Quando al tempo delle predicazioni e conquiste almoravidi, le città carovaniere divennero oltre a floridi poli commerciali, anche importantissimi centri di erudizione arabo-islamica, vennero fondate le più grandi università coraniche del mondo sahelo-sahariano. A Chinguetti, Ouadane, Tichit e Oualata, arrivarono i più rinomati intellettuali dell’epoca e assieme al sale, l’oro e gli schiavi, le carovane cominciarono a far circolare un altro bene prezioso, i libri manoscritti. Le biblioteche private, conservano ancora oggi migliaia di manoscritti, sia frutto di trascrizione degli studenti delle scuole coraniche su originali mediorientali, sia opere letterarie autoctone in dialetto berbero e hassaniya, di eruditi in particolare nativi di Chinguetti. In Mauritania esiste anche una lunga tradizione nel genere della poesia popolare, tramandatasi fino ai giorni d’oggi, tanto da meritarle l’appellativo di «paese dei mille poeti». Come la musica, questo genere letterario affonda le sue radici nella tradizione orale dei cantastorie e ancora oggi, la poesia mauritana si recita, si canta e si scrive, spesso tramite improvvisazione.

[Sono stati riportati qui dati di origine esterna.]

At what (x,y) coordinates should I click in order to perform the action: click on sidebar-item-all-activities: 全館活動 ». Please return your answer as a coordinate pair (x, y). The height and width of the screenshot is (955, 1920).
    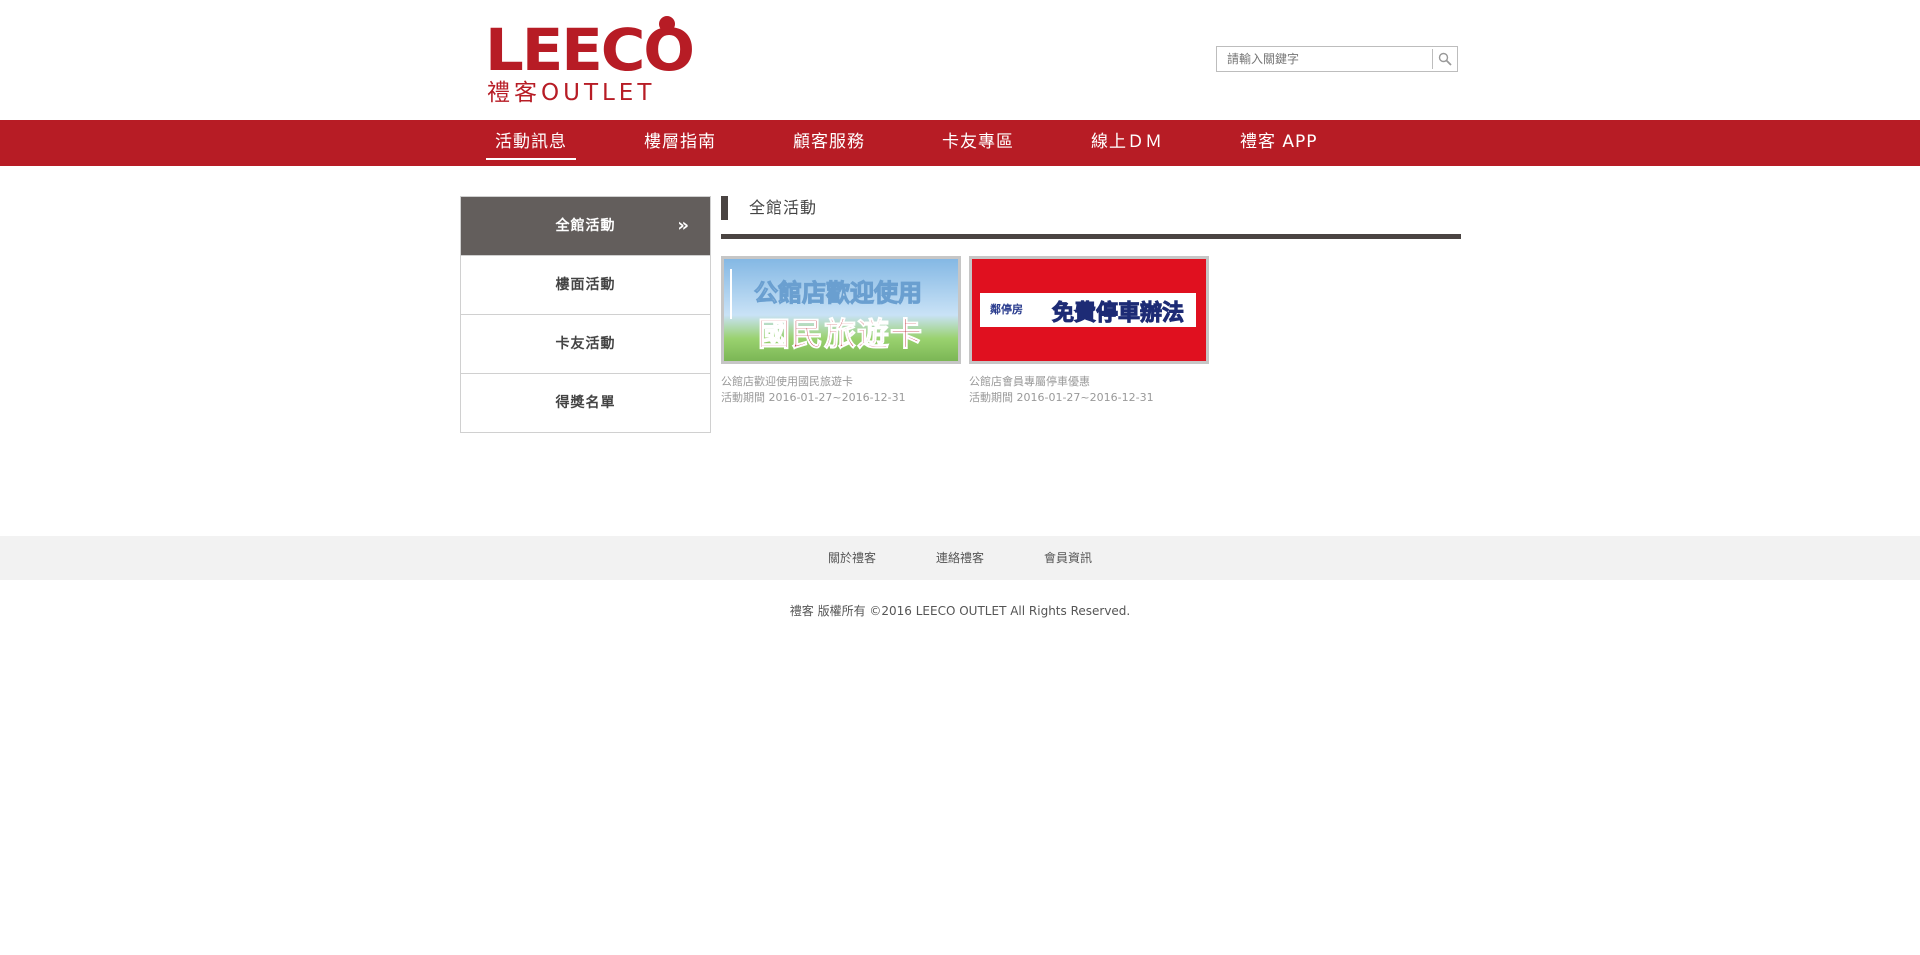
    Looking at the image, I should click on (586, 226).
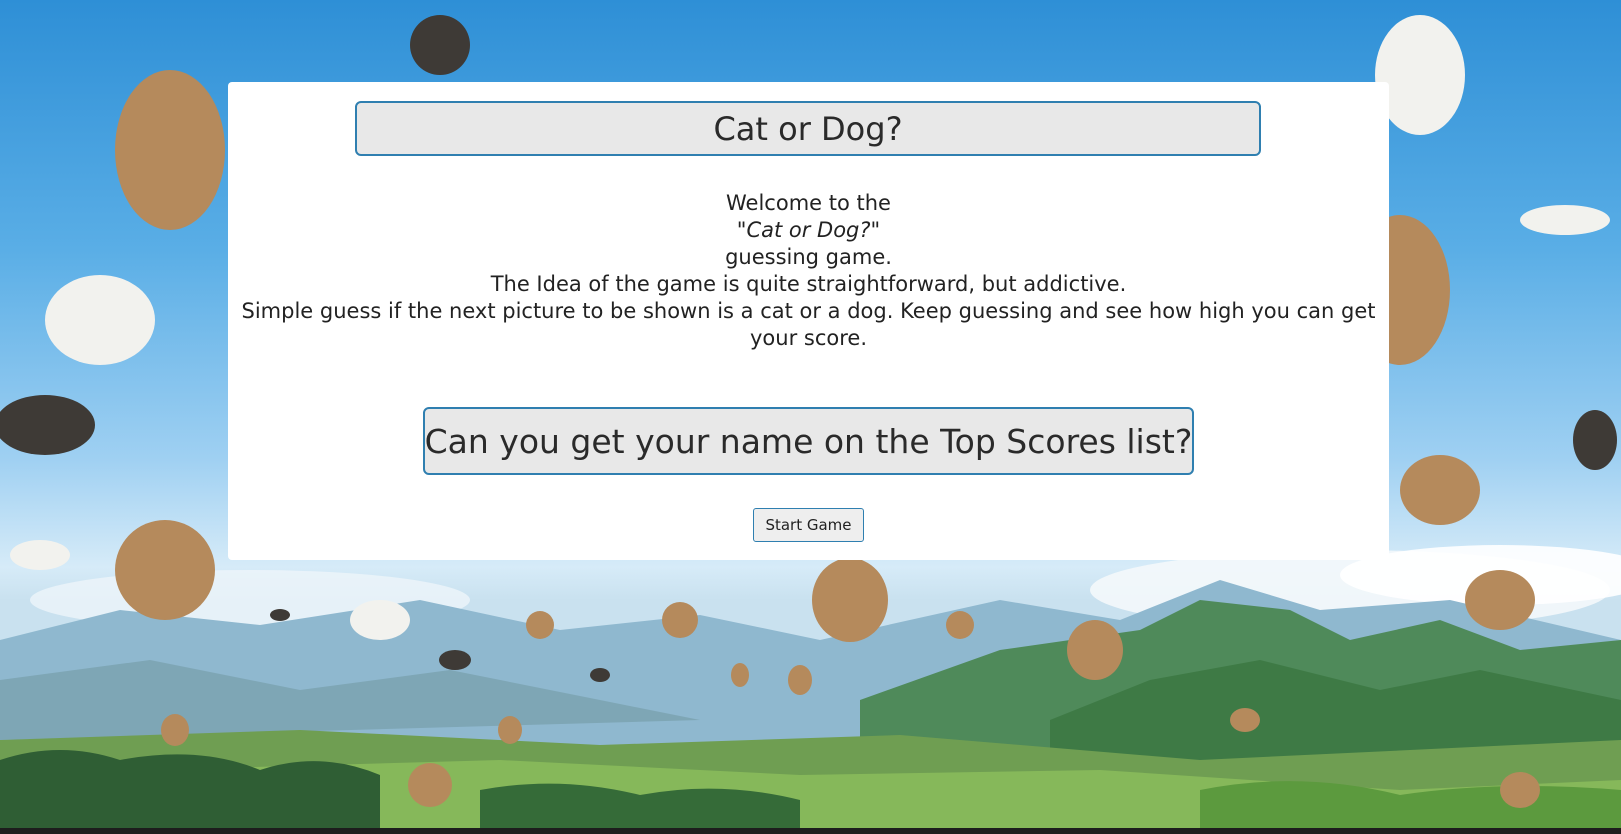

Le lingue originarie erano l’arabo-hassaniya, il pular, il soninké e il wolof e a partire dagli anni sessanta, il francese. Tra i maggiori scrittori mauritani in lingua francese sono da citare Ousmane Moussa Diagana e Oumar Ba, il primo ad aver pubblicato un’opera francofona, nel 1966. Tutti appartengono a quella corrente di scrittori del sud che adottarono per primi la lingua francese per contestare la supremazia culturale degli ambienti colti mauri, i quali fortemente islamizzati, scrivevano solo in arabo-hassaniya.